Não era um hospital muito moderno nem nada, mas ao menos pra descobrir que além dos cortes ele ainda havia quebrado a perna não foi difícil. Depois de devidamente medicado o médico decidiu que seria bom que ele ficasse em observação aquela noite, já que na queda havia batido a cabeça. Ele estava inconsolável e tentava se mostrar forte, mas sabia que esse acidente o impediria de voltar a campo por um bom tempo.
-Me desculpe Malu!
Vi o olhar doce da minha doutora ao responder Júlio, como se fosse uma mãe ao conversar com um filho querido.
-Que isso rapaz, estávamos trabalhando e foi um acidente e se for analisar você me salvou de uma boa, só tenho mesmo que agradecer pelo cuidado que você tem quando vamos juntos a campo.
-Obrigado Malu. Mas e agora como será, precisaremos de alguém pra me substituir no período que eu não puder ir.
-Não se preocupe rapaz, Arthur te levará em casa amanhã assim que você tiver alta, um tempo com sua família irá ajudar a melhorar, mais rápido e na volta ele trás alguém pra dar uma ajudinha enquanto você descansa.
A medicação começou a fazer efeito e logo ele sentiu sono. Deixamos o quarto e ligamos pro povo que ficou no sítio, tiraríamos o dia seguinte de folga e Júlio e Arthur retornaria a cidade, e nos retornaríamos ao trabalho com cuidado redobrado, pois mais armadilhas como aquela poderiam surgir em nosso caminho e não gostaríamos de topar com mais surpresas desagradáveis, afinal meu coração não suportaria mais um susto daqueles, nem queria pensar no que faria se algo de mal acontecesse a minha doutora.
Decidimos ficar num hotel na cidadezinha mesmo, assim quando Júlio tivesse alta estaríamos por perto. Foi só quando chegamos ao hotel que o meu ritmo começou a desacelerar, notei que estava completamente suja de sangue e terra. Malu estava se recuperando do choque e foi tomar um banho, quase não conversamos desde aquele momento na mata.

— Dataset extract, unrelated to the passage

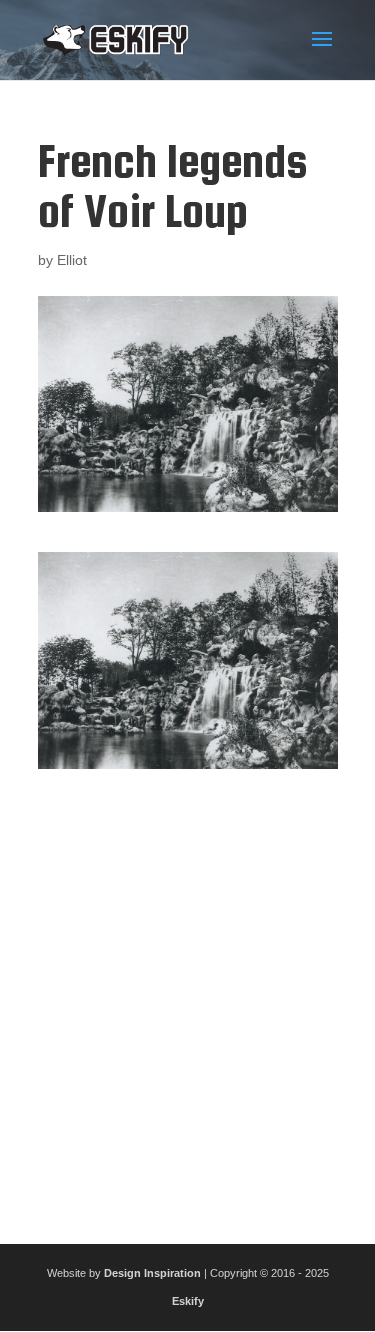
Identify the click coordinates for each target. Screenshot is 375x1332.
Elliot (72, 260)
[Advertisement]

-Amor vai tomar seu banho, você esta imundinha.
Ela disse com um sorriso tímido me tirando do torpor. Eu sentia a água em meu corpo, mas era como se minha mente estivesse completamente presa a um único momento, no qual eu encontrei Malu caída cheia de sangue. Como desejei que ela estivesse bem e todos os meus medos voltaram a surgir e mais uma vez eu senti ódio aquele lugar e se eu pudesse arrumaria minhas coisas naquele momento e a tiraria dali antes que algo pior viesse a acontecer. Deixei que as lágrimas que por muitos anos eu havia mantido presas em meu ser aflorassem e se misturasse a água que descia pelo ralo.
Tentei parecer tranqüila quando sai do banheiro usando apenas um robe, mas quando vi Malu deitada e constatei que o meu amor estava mesmo viva e segura a meu lado eu voltei a chorar e ela percebeu essas lágrimas.
-Amor o que foi? Ta sentindo alguma coisa?
Eu precisava de desesperadamente de seus braços me joguei na cama em busca de seu abraço, onde as lágrimas continuavam a cair sem que eu conseguisse dizer nada, ela percebeu que não adiantaria muito tentar conversar naquele momento e se limitou a me oferecer todo carinho que podia, acariciando meus cabelos e me mantendo firme em seus braços.
Deitamos e fiquei ali aninhada em seus braços parecendo uma criança, que soluçava ao chorar, e aquelas lágrimas pareciam queimar, pois o tempo que eu as havia mantido presas parecia tê-las deixado ainda mais ácidas e dolorosas. Chorei até adormecer naquele abraço sentindo seu cheiro e a ouvindo dizer que estava comigo e que eu poderia me acalmar. Malu era o meu mundo e que por alguns instantes eu corri o risco de perdê-la. Por quanto tempo a vida ainda brincaria daquela forma com meus sentimentos, até quando aquele lugar teria o poder de tirar as pessoas que eu amava de mim.